▸ **GIVEN REQUEST**:
Gather every line of the data below that contains the string "Play", with uppercase and lowercase letters treated as distinct. Copy each matching line in full.

▸ **SUPPLIED MATERIAL**:
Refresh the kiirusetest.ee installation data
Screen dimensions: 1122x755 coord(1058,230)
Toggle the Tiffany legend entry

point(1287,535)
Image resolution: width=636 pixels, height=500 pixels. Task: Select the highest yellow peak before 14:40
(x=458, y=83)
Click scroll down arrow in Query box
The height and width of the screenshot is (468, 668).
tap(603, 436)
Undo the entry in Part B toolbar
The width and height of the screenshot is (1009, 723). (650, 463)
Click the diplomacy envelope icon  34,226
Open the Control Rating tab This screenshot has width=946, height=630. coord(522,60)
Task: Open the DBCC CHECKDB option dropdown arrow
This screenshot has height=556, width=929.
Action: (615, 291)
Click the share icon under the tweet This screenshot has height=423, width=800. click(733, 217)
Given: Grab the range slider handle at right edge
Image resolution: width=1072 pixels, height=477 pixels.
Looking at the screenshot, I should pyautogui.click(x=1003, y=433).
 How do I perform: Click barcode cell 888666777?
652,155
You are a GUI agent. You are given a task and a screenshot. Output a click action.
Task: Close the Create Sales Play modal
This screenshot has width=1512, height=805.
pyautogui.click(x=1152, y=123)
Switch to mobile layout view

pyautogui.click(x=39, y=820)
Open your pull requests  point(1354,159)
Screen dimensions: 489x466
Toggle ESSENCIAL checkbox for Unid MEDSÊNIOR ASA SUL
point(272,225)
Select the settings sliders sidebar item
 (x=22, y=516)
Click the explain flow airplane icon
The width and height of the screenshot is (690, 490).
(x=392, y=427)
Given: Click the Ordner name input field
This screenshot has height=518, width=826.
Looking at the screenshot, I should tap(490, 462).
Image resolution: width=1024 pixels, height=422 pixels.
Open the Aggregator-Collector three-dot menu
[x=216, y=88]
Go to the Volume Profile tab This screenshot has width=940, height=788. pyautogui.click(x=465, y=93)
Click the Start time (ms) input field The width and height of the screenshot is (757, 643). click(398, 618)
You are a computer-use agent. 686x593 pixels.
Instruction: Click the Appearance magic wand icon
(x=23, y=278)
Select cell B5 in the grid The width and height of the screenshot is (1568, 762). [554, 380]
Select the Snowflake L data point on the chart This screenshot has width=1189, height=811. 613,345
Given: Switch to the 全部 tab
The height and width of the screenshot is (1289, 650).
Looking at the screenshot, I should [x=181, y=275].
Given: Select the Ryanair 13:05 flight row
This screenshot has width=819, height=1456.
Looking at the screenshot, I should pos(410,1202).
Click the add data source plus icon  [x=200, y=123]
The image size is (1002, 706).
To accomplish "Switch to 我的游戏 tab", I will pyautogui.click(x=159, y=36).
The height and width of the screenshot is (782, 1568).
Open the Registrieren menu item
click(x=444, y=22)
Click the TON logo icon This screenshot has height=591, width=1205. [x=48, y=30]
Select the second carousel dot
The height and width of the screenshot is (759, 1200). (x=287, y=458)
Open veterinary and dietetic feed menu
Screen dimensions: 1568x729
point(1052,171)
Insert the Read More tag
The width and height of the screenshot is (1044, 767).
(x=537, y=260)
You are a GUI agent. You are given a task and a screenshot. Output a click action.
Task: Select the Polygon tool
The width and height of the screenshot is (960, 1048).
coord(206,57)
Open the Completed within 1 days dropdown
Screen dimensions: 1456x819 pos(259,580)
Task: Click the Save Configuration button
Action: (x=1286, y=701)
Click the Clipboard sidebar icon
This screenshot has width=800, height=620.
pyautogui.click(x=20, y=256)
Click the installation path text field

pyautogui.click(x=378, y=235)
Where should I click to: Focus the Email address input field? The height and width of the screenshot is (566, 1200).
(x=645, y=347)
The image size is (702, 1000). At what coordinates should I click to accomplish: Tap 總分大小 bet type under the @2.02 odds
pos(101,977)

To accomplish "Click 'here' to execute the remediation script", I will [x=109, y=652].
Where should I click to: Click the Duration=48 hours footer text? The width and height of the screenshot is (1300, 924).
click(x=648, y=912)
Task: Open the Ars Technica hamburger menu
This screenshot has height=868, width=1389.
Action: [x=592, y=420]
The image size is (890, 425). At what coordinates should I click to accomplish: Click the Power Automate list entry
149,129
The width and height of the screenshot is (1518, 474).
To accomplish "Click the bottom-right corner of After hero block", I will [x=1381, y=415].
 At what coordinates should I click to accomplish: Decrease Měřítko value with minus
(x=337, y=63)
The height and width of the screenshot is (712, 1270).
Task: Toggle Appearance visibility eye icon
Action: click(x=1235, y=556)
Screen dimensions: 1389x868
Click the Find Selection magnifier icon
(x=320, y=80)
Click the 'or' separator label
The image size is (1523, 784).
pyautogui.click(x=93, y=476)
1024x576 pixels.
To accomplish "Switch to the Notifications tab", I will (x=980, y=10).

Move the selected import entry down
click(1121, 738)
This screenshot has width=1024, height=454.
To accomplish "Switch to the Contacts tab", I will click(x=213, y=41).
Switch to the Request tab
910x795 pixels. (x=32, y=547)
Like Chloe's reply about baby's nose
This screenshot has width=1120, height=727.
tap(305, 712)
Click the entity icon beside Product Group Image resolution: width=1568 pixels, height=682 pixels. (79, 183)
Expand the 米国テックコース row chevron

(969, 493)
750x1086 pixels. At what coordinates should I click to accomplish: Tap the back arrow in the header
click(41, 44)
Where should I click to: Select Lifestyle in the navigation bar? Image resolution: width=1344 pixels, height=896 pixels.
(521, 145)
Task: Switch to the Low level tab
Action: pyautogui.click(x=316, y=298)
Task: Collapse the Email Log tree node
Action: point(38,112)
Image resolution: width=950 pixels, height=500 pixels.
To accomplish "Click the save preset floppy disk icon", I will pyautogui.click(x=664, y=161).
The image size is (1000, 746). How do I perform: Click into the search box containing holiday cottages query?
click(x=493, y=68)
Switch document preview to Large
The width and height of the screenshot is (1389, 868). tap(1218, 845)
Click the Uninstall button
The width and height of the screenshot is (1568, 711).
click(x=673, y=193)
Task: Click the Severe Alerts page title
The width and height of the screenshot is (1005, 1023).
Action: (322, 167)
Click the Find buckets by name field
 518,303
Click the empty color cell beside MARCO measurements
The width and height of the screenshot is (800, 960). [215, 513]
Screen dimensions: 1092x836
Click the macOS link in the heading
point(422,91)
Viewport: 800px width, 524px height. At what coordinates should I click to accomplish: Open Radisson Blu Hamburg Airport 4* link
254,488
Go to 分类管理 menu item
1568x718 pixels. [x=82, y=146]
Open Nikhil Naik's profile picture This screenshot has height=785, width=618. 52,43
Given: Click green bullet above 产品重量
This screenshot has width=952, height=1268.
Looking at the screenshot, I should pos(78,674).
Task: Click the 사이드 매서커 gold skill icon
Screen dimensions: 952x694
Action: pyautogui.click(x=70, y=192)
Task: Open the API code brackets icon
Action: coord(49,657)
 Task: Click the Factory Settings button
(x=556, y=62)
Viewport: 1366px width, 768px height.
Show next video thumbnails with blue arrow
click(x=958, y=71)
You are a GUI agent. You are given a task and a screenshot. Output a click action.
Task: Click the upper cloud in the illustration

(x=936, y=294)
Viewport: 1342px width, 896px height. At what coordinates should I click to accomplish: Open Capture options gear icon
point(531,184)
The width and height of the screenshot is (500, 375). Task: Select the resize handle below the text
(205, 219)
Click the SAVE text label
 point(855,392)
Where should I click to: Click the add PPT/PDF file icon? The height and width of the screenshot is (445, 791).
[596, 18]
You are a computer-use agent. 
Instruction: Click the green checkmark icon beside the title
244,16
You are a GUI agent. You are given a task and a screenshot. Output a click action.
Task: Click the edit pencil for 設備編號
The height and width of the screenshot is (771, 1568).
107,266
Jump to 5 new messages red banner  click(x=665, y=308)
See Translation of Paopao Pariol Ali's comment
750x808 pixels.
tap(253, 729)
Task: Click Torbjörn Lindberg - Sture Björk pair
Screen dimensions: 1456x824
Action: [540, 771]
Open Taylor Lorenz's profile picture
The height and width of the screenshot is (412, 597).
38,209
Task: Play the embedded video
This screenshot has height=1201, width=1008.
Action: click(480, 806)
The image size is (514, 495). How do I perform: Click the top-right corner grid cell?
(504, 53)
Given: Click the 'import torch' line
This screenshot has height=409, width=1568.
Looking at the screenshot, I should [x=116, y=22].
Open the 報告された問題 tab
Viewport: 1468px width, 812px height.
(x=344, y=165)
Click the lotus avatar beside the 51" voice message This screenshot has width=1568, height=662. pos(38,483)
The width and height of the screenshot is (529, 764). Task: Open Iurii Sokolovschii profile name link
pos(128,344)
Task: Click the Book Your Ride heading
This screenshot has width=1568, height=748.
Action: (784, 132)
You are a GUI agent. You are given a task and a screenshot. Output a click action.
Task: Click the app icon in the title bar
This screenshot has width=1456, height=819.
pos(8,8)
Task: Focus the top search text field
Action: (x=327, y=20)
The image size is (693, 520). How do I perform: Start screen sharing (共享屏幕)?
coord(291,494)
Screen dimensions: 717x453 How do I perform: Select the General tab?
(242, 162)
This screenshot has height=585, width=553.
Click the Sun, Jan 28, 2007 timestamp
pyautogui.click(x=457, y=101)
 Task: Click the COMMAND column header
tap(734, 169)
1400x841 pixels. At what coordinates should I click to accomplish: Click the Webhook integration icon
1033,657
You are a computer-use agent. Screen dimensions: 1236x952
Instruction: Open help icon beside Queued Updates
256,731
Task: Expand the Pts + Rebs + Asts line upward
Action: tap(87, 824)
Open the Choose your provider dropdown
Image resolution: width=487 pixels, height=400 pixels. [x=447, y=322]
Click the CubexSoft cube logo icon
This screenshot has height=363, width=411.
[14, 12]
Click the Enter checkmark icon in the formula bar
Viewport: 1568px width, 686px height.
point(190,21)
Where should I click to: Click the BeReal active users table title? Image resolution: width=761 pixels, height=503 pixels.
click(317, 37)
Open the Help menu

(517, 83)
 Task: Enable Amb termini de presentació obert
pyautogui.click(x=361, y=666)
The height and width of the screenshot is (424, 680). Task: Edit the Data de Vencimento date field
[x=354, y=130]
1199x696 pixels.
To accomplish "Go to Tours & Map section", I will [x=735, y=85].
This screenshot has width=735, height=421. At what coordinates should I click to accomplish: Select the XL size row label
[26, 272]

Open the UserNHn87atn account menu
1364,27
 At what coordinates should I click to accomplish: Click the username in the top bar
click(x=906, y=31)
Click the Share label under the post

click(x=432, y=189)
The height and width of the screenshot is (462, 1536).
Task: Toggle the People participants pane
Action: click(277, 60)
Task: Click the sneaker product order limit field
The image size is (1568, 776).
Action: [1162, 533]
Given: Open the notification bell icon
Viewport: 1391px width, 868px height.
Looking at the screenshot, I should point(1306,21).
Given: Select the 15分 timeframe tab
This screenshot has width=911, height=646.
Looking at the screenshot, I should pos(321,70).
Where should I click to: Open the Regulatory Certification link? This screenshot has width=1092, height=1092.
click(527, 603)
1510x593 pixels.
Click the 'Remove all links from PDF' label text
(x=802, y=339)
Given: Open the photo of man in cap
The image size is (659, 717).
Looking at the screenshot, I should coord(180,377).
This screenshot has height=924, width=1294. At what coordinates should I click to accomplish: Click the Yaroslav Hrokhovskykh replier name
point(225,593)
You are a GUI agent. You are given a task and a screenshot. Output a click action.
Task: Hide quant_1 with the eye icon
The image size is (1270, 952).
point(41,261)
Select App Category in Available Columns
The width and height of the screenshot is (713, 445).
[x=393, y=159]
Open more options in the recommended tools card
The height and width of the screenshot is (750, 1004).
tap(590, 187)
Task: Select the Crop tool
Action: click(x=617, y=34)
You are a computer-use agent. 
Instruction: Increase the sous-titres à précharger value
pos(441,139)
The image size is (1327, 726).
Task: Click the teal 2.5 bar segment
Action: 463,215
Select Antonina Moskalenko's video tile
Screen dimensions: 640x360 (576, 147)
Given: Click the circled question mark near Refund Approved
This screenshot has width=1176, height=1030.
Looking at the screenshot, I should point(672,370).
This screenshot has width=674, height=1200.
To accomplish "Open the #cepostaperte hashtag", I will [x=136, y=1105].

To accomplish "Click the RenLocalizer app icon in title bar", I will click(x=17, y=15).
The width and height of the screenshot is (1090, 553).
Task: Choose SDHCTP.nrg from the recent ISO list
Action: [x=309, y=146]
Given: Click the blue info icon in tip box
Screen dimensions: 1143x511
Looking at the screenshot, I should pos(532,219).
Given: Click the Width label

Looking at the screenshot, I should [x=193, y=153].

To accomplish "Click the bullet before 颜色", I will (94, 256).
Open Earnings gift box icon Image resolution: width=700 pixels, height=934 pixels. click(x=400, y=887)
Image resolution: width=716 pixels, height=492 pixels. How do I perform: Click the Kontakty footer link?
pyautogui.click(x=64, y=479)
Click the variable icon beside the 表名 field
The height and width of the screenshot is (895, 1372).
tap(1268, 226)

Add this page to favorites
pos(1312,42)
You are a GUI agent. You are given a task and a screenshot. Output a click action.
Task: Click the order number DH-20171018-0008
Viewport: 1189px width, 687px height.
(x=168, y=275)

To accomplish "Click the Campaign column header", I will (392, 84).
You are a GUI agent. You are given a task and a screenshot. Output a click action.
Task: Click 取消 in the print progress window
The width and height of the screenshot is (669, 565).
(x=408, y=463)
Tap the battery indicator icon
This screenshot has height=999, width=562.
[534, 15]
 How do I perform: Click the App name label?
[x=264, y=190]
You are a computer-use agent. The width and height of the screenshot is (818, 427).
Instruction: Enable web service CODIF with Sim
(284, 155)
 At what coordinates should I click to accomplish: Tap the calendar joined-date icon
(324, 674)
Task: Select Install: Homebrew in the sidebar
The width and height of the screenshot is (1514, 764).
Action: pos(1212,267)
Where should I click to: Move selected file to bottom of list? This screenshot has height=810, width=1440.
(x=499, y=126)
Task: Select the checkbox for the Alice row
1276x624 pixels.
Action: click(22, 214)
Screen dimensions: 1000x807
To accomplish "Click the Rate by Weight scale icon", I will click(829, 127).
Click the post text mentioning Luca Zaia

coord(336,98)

▸ **FINISHED EXERCISE**:
Task: Close the Create Sales Play modal
Task: Play the embedded video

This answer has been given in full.